Is the lie subalgebra generated by $x,y,z$ isomorphic to $\mathfrak{sl}(2,\mathbb R)$?
It seems very similar. I want to take $u=\lambda x, v=\lambda y, w=\mu z$ and say that for a suitable $\lambda, \mu$ those elements satisfy the relations of $\mathfrak{sl}(2,\mathbb R)$. Indeed, if we demand $[u,v]=w, [w,u]=2u, [w,v]=-2v$ we get the equations $\lambda^2a=\mu, \lambda\mu b=2\lambda$ which turn as $\mu=\frac{2}{b}, \lambda^2=\frac{2}{ab}<0$. So if I would allow imaginary constants, I'm done. Problem is I'm not certain that this is allowed (or to be accurate, I'm pretty sure I am not).
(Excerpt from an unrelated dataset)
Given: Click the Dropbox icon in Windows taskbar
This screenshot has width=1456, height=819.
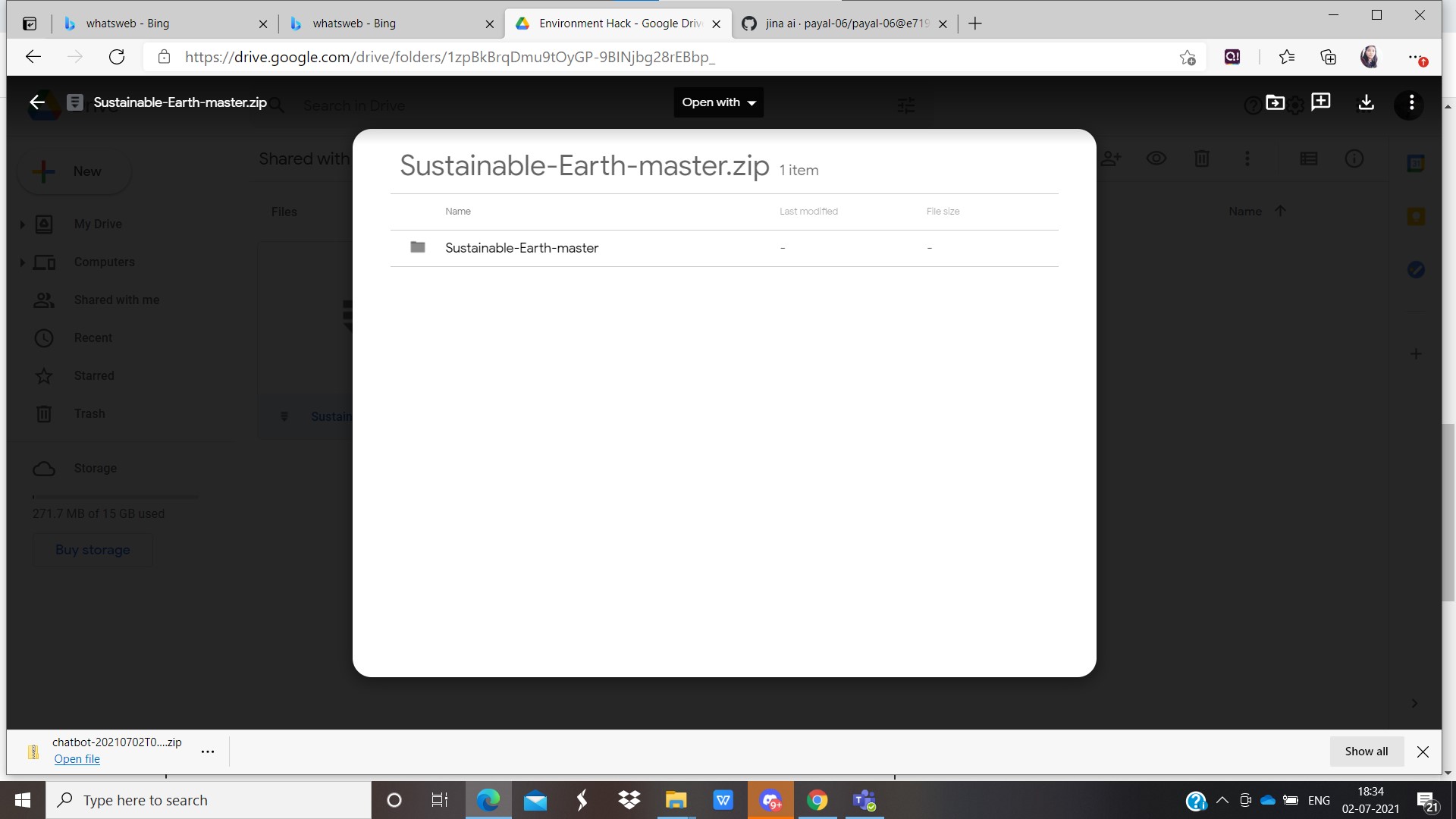Looking at the screenshot, I should (629, 800).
Yet, even if I'm not allowed, this doesn't prove that they are not isomorphic.
Any comments or different approaches are welcome. 
 A: Responding to the continuation of the question in the comments: up to isomorphism, there are two real Lie algebras whose complexifications are (isomorphic to) $\mathfrak{sl}(2,\mathbb R)$ and $\mathfrak{su}(2)$, attached to real Lie groups $SL_2(\mathbb R)$ and $SU(2)$. On the former, the Killing form has indefinite signature, but on the latter the Killing form is definite.
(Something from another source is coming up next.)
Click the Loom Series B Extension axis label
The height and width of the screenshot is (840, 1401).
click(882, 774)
The problem (in your comment and in @Ennar's answer) of needing to take a square root of a negative number to put your Lie algebra in isomorphism with $\mathfrak{sl}(2,\mathbb R)$ strongly suggests to me (without computing anything) that your Lie algebra is isomorphic to $\mathfrak{su}(2)$, not $\mathfrak{sl}(2,\mathbb R)$. Yes, their complexifications are isomorphic, but this certainly does not imply that the real Lie groups are locally isomorphic.
A: If you change $v = -\lambda y$, then you get the following:
$$[u,v]=[\lambda x,-\lambda y] = -\lambda^2[x,y] = -\lambda^2az = -\frac{\lambda^2 a}{\mu}w$$
$$[w,u]=[\mu z,\lambda x] = \mu\lambda[z,x] = \mu\lambda bx = \mu b u$$
$$[w,v]=[\mu z,-\lambda y] = -\mu\lambda[z,y] = -\mu\lambda (-by) = -\mu b v$$
and thus, let $\mu = \frac 2b$, $\lambda = \sqrt{-\frac 2{ab}}$.
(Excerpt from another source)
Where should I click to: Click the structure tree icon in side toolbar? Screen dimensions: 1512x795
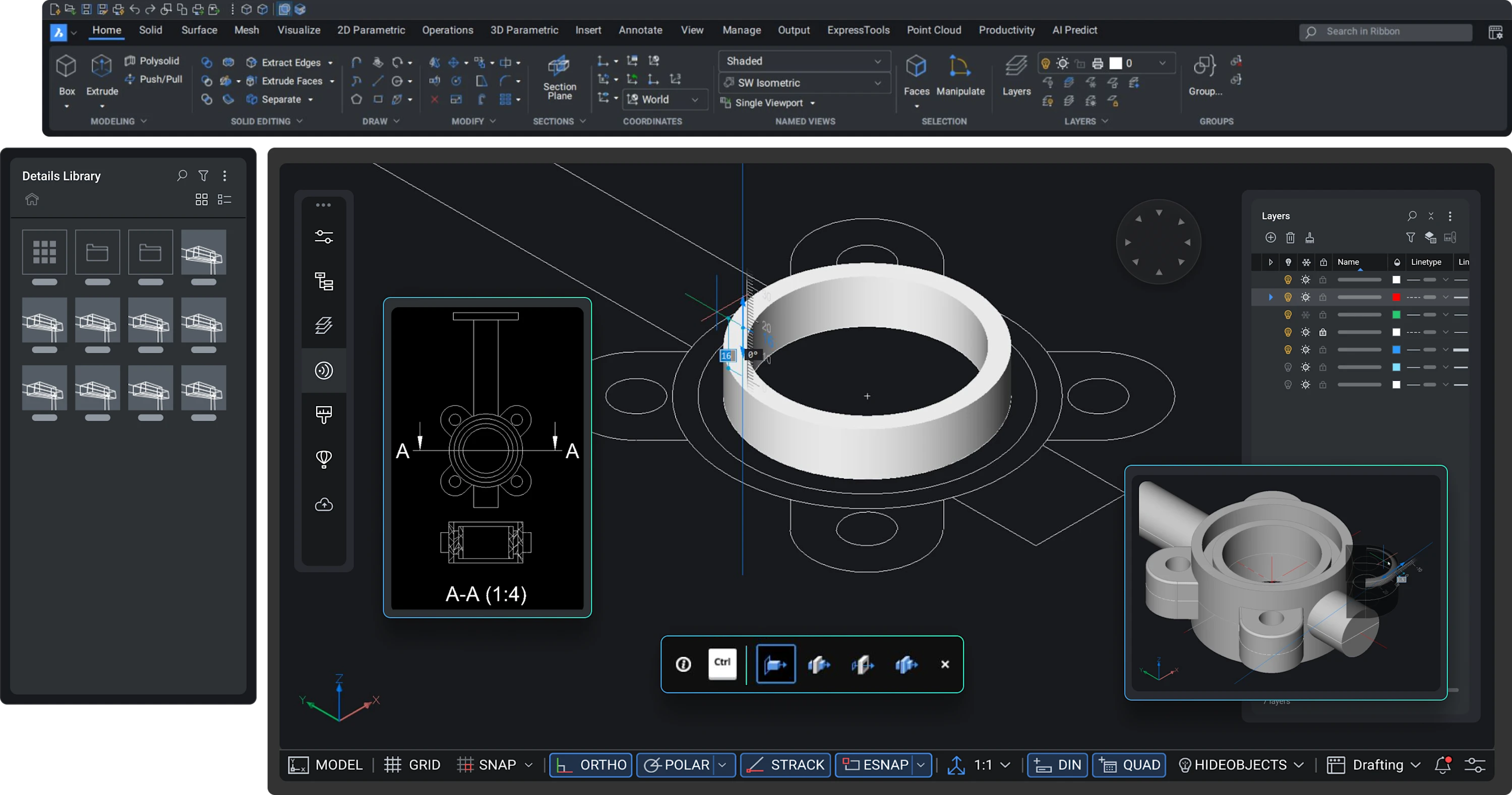click(323, 282)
A: I think that your line of argument is slightly too complicated. If you first define $\tilde z=(2/b)z$, then you have $[\tilde z,x]=2x$ and $[\tilde z,y]=-2y$. These just mean that $x$ and $y$ are eigenvectors for $ad(z)$, so they remain the same if you multiply $x$ and/or $y$ by any non-zero factor. The third relation is $[x,y]=az=(ab/2)\tilde z$, so if you put $\tilde x=(2/ab)x$, then $\tilde x$, $y$, and $\tilde z$ form a standard $\mathfrak{sl}_2$-basis.